A turning point in Mr Penna’s career came after he started collaborating with popular YouTube channels. Six years ago, Mr Penna’s video T-Shirt War was loaded onto YouTube. This three minute 47 second film animation, a riff on the subject of T-shirts, led to contracts with advertising agencies for MacDonald’s and Coca-Cola.

“That was the moment I knew I could officially stop stealing my neighbour’s Wi-Fi,” Mr Penna jokes. “It made it okay for me to make videos for a living. Before that, I was very close to moving back home and living in my parents’ basement again. I didn’t want to do that.”

In 2014, New Form Digital commissioned MysteryGuitarMan to make a film as part of its Incubator Series designed to identify up-and-coming talent and provide them with resources. New Form Digital is evidence of traditional Hollywood’s increasing interest in online video innovators and could provide them with pathways to developing projects for film and television projects.
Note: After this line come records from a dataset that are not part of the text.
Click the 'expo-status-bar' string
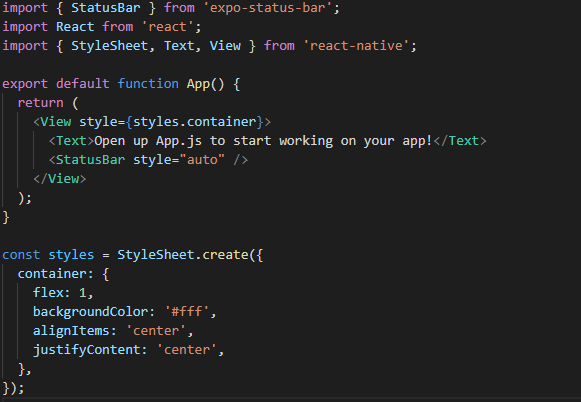 (x=268, y=8)
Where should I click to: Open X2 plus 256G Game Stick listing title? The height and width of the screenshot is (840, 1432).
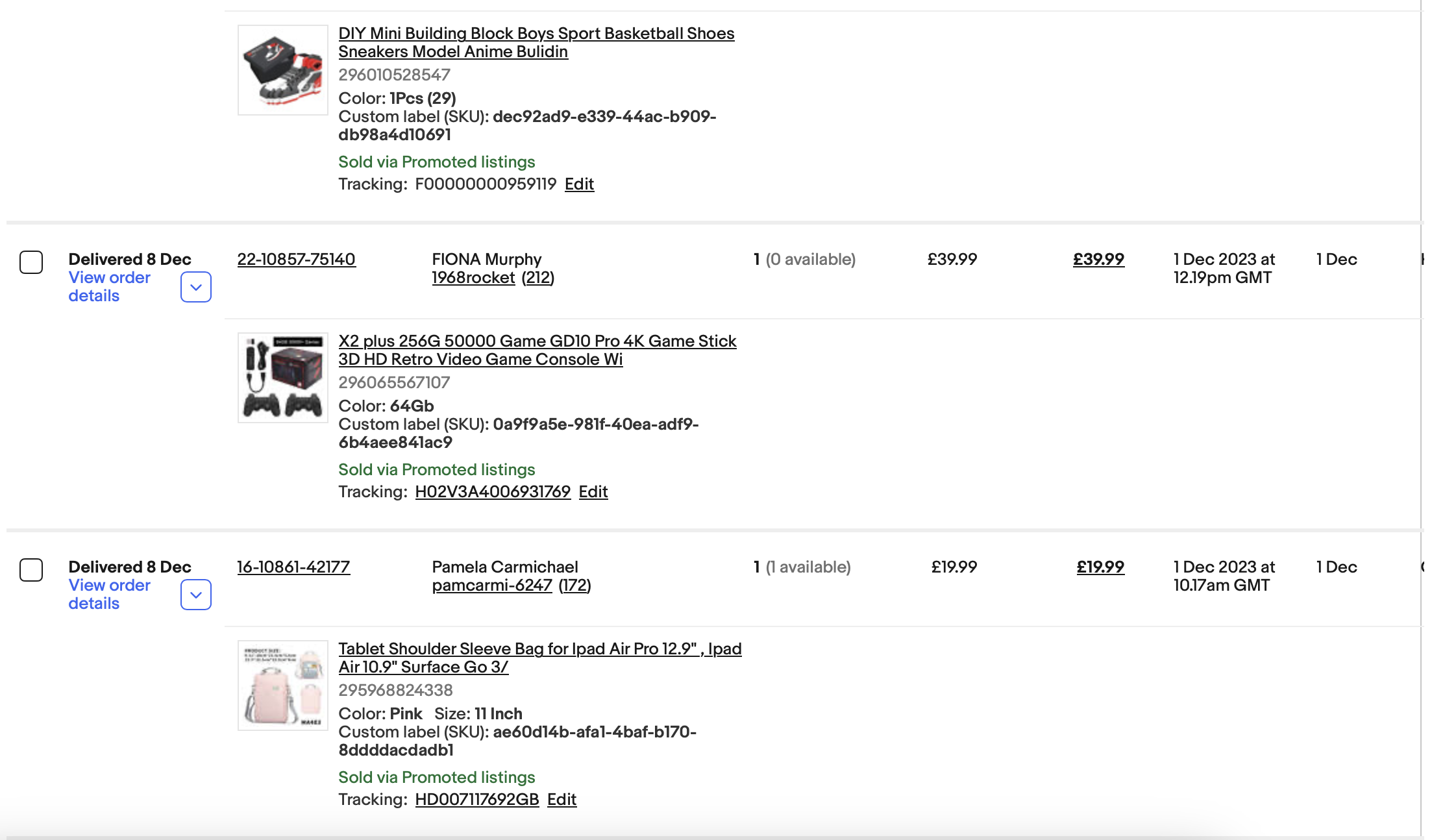[537, 350]
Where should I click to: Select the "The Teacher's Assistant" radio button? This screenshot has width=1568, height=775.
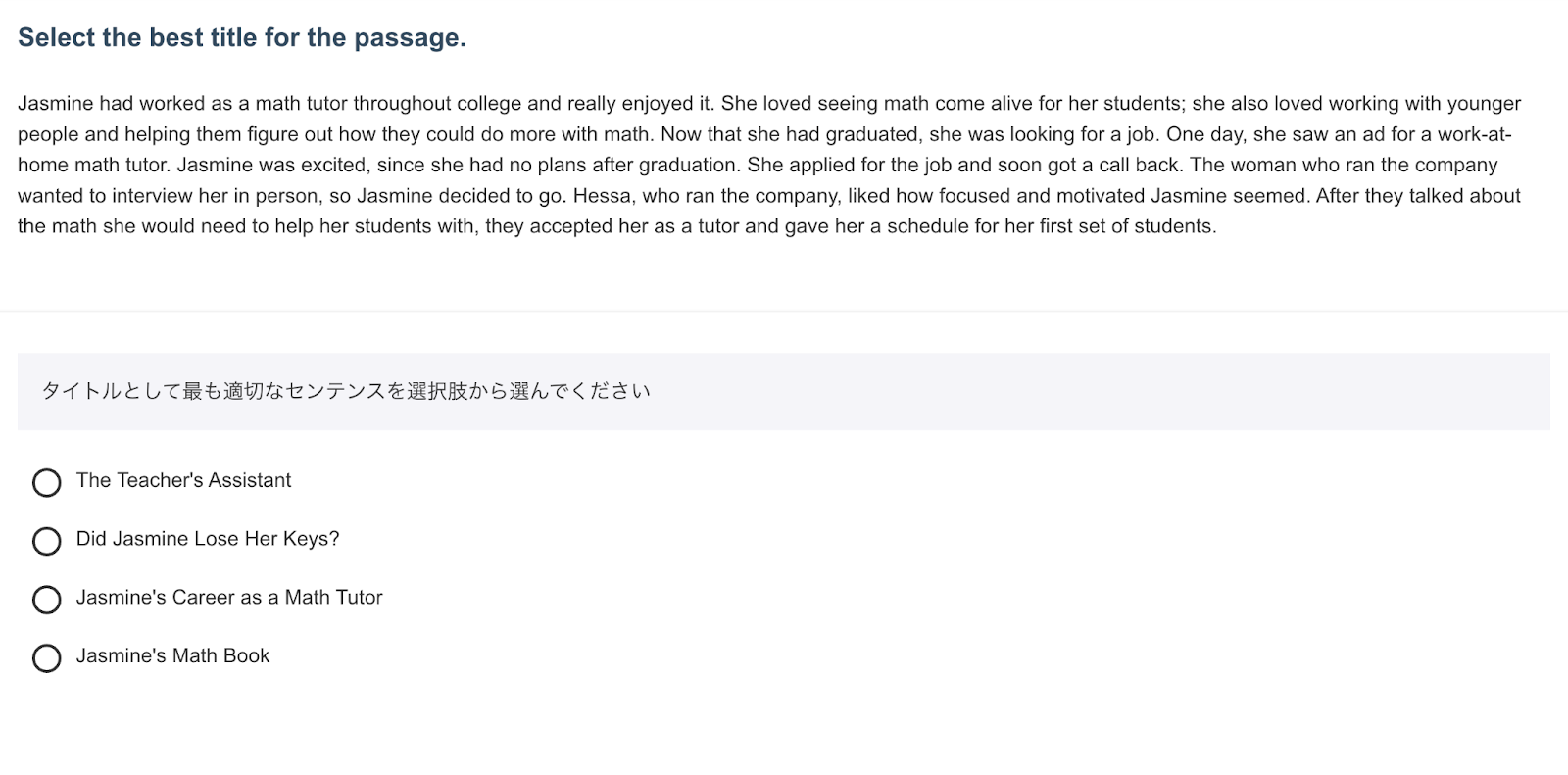(x=46, y=482)
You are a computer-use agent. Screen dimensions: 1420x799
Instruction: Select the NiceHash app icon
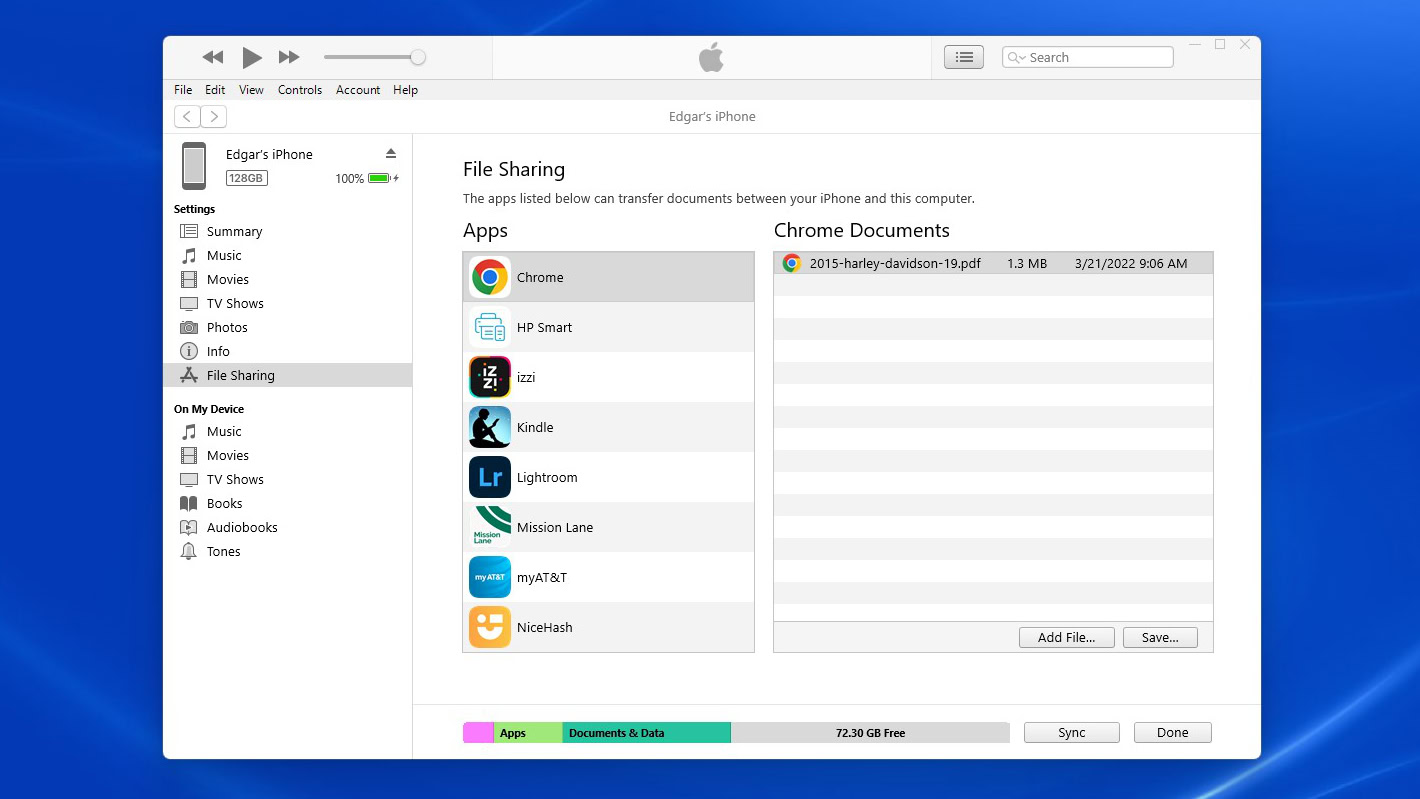[x=490, y=627]
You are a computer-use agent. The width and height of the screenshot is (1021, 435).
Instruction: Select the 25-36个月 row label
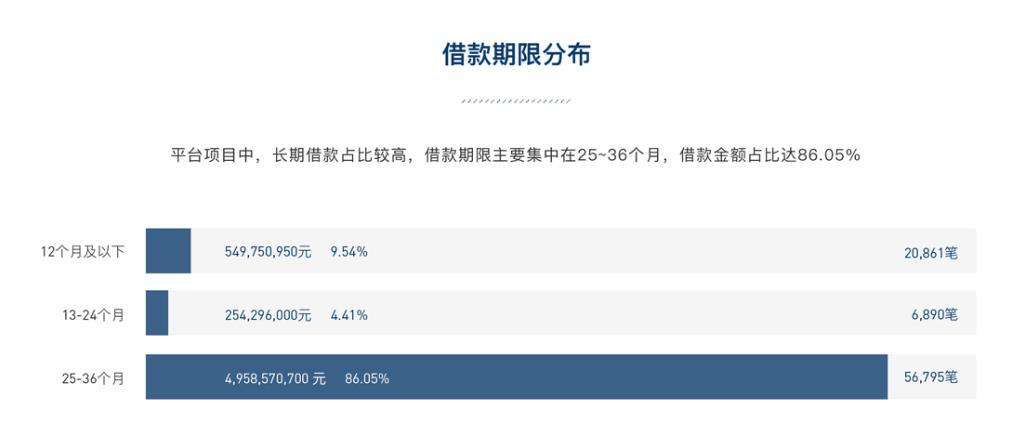[93, 378]
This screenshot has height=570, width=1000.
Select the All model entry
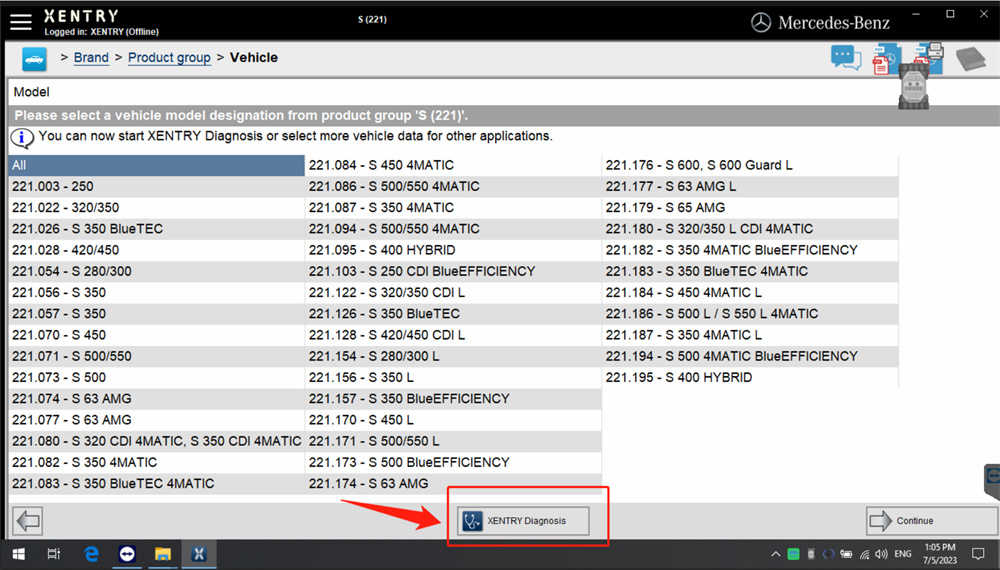[x=156, y=165]
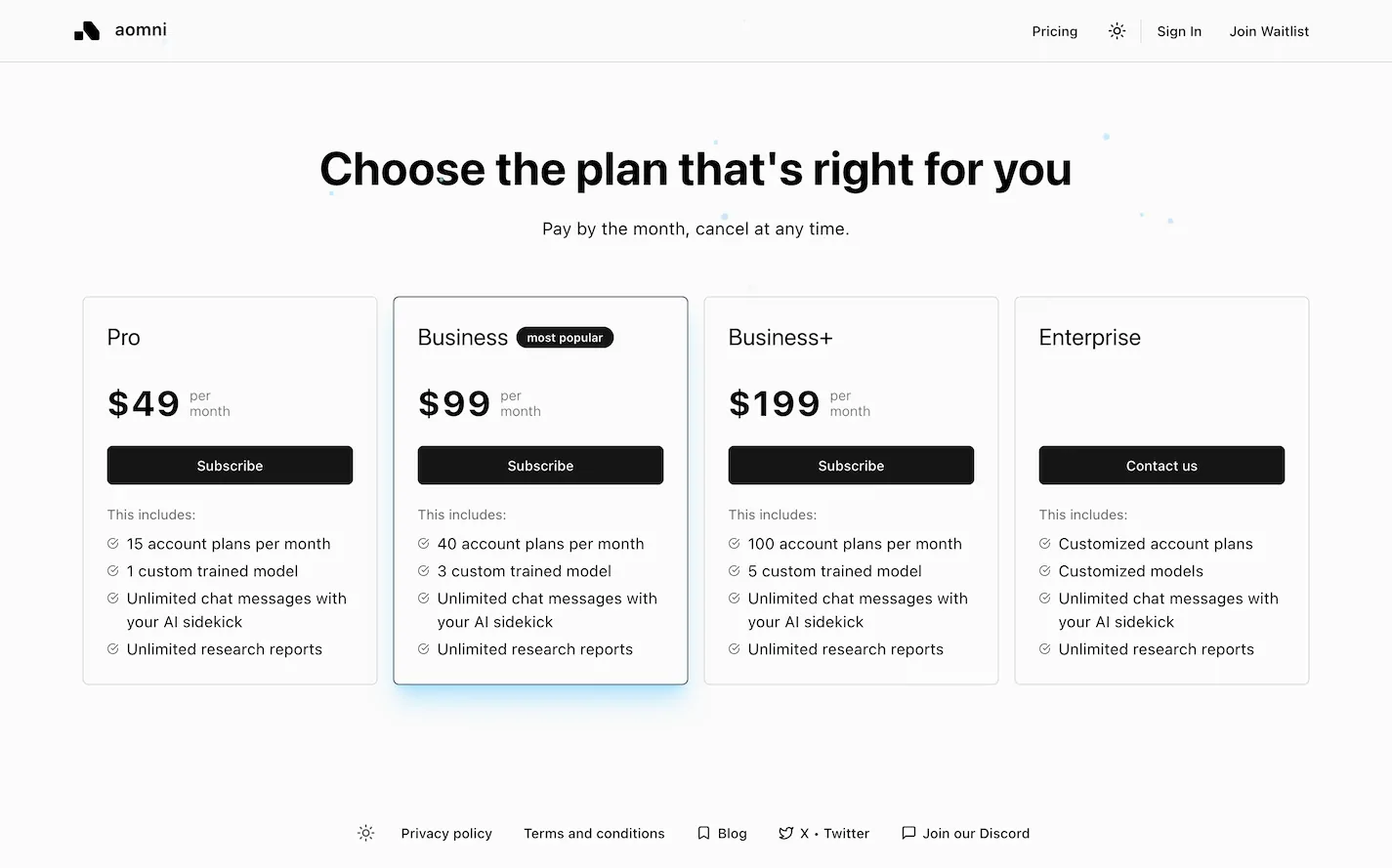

MysteryGuitarMan’s resulting film is Instant Getaway, a two-part sci-fi story about a young Mexican who, after teleporting into Texas illegally, stands trial for murder. The ten minute short received critical acclaim.

GuitarMysteryMan’s next major project was Beyond, a multi-era tale of time travel and immortality. Mr Penna says he has always been very interested in both topics and he wanted to explore the weight such endeavours would inevitably carry. The project also features a transmedia graphic novel.

Longer and more elaborate films require bigger and better sets. Beyond needed twelve sets to represent different decades. The most ambitious of these is the cabin of a 747, the plane acquired courtesy of YouTube Space LA where the film maker has been working. The film was loaded onto Mr Penna’s YouTube channel in January 2015.

The development of digital video cameras has transformed the film industry and YouTube is changing the way that films are shot, viewed, and distributed. Now living in Los Angeles with his wife and young child, Mr Penna is hot property, tipped as a future potential Oscar winner.

What next for the creative artist, innovator, and entrepreneur? “Everything I do, I see as practice” he says. “All the videos I make on MysteryGuitarMan I see as practice for making short films, and the shorts I see as practice for making features. And features could be practice for something bigger. Who knows?”